◆ TEXT EXCERPT ◆
Adding -v will reverse the search! So it will look for lines that do NOT contain the phrase of interest.

As done with other commands, adding -R or -r will search through a directory of files.

Using regular expressions:

Regular expressions are complex and powerful! There is a full lesson on this available here.

Here is an example:

grep -E "^.o" haiku.txt

In this example, we use -E to tell the computer we are searching for a pattern in quotes (regular expression). The ^ anchors the start of the line. The . matches a single character. Alpha numeric match to themselves.

So here, we are looking to return any lines with an “o” in the second position in a word.

Using find function:

  • find will search for files and directories
  • To show files in current directory, use find ., which will return all things in directory.
  • To find directories, we can use find . -type d, which finds all directories in the current location. If we use -type f, it will return all files.
  • You can also search for files that match by name. For example, find . -name "*.txt" will return all files in current location that end with .txt. You want to put the search pattern in quotes because it will otherwise try to expand the first file name it comes across.
  • ls and find are different because ls lists everything it can, while find searches with certain properties.

We can combine this with other commands. For example:

wc -l $(find . -name "*.txt")

This list the line numbers for all files that have .txt as an extension. Cool!

It’s very common to use find and grep together. The first finds files that match a pattern; the second looks for lines inside those files that match another pattern. Here, for example, we can find txt files that contain the word “searching” by looking for the string ‘searching’ in all the .txt files in the current directory:

grep "searching" $(find . -name "*.txt")

This will return lines containing the word “searching” in each file.

Day 2: Git

Lesson plan for today

We will also use GitHub today, which I already have installed and set up on my computer and online account.

What is GitHub and Git?

  • Git is a program for automated version control and GitHub is a platform/server that hosts Git to version control repositories.
  • Provides permanent backup and storage location for files that are openly accessible
  • GitHub is the most commonly used Git server

Configuring and Setting Up Git

Note: I’m not doing these steps because its already set up on my computer

Set up Git configurations on your computer:

  • First, configure Git with git config --global user.name "My Name", followed by git config --global user.email "email@email.com".

◆ STATED PROBLEM ◆
According to the command-line notes, why should the search pattern in find . -name be put in quotes?

◆ DATA BLOCK ◆

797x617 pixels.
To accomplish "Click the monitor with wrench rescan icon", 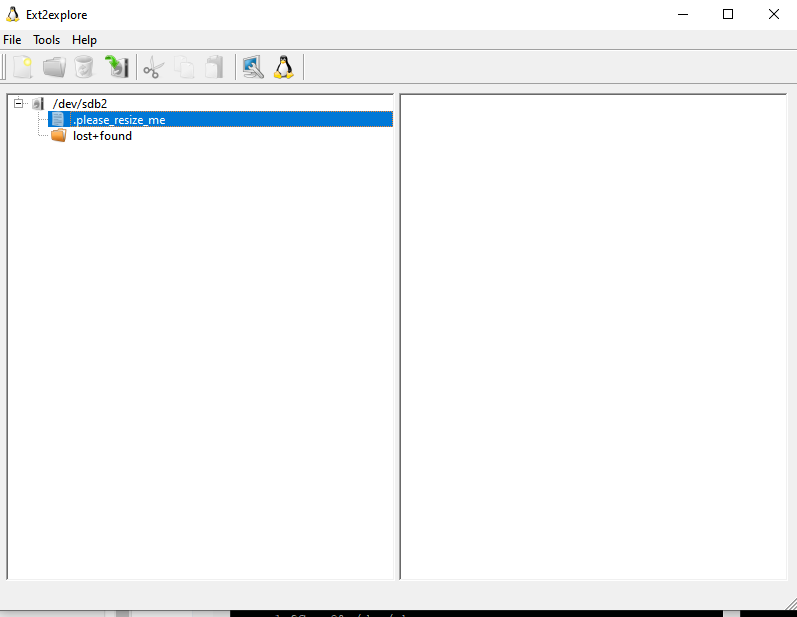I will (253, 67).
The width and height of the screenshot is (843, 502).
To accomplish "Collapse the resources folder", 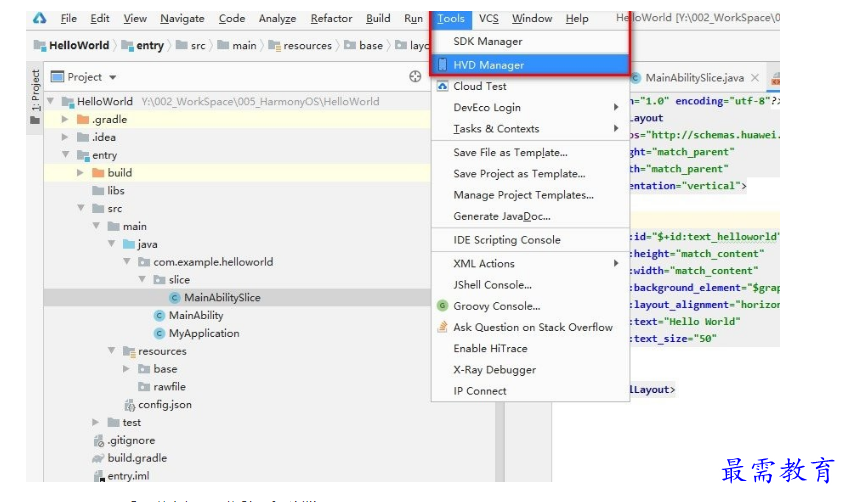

◆ REPLY ◆
Without quotes, it will try to expand the first file name it comes across.